Mucho se ha escrito y hablado ya sobre el fenómeno migratorio en nuestro país y son innumerables las cifras, datos y porcentajes que argumentan tanto los aspectos positivos como negativos de la influencia de la comunidad extranjera en la sociedad española. Suficientes para que cada cual pueda sacar sus propias conclusiones, aunque, probablemente, no sea ni tanto ni tan calvo. 

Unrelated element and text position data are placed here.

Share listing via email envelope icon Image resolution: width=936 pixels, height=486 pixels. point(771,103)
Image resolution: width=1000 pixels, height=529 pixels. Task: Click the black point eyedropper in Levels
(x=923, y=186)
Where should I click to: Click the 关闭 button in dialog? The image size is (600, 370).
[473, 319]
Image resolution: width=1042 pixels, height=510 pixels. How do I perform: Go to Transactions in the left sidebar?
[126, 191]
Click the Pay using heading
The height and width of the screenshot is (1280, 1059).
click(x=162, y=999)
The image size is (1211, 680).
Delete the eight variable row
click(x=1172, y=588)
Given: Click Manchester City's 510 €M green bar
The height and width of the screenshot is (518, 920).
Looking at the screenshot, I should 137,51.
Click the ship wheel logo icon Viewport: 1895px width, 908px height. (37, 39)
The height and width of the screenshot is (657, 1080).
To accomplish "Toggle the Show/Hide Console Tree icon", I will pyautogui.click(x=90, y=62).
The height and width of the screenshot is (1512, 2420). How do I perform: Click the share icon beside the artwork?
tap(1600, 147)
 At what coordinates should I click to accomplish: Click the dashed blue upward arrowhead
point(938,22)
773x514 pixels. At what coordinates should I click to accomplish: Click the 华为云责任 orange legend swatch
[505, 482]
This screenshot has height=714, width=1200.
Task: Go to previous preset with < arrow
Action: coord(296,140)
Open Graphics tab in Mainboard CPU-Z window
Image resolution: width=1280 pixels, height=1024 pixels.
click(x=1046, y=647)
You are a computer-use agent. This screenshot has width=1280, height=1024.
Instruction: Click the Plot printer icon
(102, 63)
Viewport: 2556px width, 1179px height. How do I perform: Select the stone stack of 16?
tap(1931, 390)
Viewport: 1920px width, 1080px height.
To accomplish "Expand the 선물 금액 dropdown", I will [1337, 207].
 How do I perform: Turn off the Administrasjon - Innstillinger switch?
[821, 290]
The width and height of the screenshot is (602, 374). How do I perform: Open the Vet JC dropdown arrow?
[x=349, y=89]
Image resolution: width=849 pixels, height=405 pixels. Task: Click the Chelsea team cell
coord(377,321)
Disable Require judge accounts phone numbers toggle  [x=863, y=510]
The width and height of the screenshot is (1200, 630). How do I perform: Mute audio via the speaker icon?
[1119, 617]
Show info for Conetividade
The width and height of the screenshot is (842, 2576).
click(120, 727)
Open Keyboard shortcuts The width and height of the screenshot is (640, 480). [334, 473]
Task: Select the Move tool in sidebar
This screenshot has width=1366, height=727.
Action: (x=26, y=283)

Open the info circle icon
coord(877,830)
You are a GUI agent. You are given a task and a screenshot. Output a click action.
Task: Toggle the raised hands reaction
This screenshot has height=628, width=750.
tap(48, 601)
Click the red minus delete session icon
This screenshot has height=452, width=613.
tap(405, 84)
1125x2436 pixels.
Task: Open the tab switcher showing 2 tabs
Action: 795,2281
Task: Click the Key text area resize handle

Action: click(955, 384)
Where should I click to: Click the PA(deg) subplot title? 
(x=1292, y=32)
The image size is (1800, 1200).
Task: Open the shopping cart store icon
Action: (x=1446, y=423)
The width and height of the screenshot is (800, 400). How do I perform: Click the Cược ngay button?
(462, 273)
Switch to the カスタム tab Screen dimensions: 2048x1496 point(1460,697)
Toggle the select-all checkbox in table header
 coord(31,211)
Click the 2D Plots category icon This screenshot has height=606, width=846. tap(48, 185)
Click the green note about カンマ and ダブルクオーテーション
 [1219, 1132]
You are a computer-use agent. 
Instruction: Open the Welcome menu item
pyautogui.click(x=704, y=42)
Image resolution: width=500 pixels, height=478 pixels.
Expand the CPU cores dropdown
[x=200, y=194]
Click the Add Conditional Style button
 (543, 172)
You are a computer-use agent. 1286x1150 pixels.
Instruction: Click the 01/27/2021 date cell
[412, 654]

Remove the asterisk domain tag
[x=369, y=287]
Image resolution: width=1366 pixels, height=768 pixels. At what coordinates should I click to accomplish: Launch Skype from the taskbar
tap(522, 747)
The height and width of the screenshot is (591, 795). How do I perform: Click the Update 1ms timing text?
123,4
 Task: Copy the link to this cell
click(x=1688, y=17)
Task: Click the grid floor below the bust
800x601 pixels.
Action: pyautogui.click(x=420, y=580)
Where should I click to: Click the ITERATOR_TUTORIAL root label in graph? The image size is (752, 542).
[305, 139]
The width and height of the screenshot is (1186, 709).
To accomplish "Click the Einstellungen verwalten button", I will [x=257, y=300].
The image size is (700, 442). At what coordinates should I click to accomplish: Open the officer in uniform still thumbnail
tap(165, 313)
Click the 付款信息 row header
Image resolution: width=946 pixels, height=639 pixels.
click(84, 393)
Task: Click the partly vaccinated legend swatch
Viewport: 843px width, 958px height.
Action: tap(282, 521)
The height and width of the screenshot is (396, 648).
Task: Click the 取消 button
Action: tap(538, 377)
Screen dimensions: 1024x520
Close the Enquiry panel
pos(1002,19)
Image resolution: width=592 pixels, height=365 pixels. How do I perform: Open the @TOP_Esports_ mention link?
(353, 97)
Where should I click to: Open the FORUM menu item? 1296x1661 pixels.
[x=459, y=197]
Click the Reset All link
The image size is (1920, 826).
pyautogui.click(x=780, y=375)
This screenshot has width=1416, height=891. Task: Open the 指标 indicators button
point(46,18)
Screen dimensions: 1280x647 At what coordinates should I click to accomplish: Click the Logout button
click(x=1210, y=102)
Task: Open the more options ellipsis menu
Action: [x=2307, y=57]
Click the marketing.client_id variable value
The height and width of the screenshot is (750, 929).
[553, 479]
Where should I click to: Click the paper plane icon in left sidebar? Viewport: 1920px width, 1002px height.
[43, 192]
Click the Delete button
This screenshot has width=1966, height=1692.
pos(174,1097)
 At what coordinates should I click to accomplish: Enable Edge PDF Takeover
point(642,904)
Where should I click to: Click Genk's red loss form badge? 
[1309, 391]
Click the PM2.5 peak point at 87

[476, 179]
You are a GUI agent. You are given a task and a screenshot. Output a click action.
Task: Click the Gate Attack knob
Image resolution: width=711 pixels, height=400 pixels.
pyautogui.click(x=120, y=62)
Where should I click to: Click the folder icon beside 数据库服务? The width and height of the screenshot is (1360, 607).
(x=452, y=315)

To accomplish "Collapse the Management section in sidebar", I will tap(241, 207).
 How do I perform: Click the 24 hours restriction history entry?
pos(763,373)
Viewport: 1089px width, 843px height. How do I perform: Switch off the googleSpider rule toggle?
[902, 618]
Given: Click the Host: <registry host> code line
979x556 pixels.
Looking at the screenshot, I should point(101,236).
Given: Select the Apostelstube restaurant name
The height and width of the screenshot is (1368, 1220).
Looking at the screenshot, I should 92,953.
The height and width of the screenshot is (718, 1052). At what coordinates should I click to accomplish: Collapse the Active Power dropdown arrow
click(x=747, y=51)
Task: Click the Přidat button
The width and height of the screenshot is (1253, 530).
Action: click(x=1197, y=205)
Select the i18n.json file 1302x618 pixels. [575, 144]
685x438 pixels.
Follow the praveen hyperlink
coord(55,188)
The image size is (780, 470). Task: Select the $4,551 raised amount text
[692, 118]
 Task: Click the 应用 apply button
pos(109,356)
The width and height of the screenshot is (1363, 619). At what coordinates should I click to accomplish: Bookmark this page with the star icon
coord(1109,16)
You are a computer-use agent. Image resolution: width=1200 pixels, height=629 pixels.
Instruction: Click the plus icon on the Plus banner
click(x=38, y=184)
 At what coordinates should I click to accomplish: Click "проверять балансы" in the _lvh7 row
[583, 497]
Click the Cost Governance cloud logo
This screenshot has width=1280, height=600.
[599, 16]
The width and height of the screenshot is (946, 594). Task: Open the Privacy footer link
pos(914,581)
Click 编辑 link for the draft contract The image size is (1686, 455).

Por otro lado, aunque los estudios demoscópicos reflejen una preocupante deriva racista, me asalta una duda: ¿Estaremos utilizando, al igual que la doble moral, un doble rasero para medir nuestro nivel de racismo y xenofobia? Porque atendiendo al significado literal de la palabra, más que una deriva racista, parece más bien una deriva clasista. Seguro que no miramos con los mismos ojos a un negro africano llegado en patera que a un cirujano afroamericano aterrizado en Barajas (ambos son negros). O a un marroquí mal vestido en busca de trabajo que a un ingeniero saudí aseado y luciendo camisa de Ralph Laurent (ambos son árabes). Entonces, ¿somos o no somos racistas? ¿O solo de vez en cuando y según con quién? ¿Y xenófobos? Es curioso que mientras estigmatizamos a comunidades como la magrebí o la sudamericana, entre otras, aceptamos sin reparos, por ejemplo, a la comunidad china o a las grandes colonias de residentes alemanes y británicos. Por tanto, al parecer, digo yo, no sentimos tanta hostilidad como parece hacia el extranjero. Ya me quedo más tranquilo.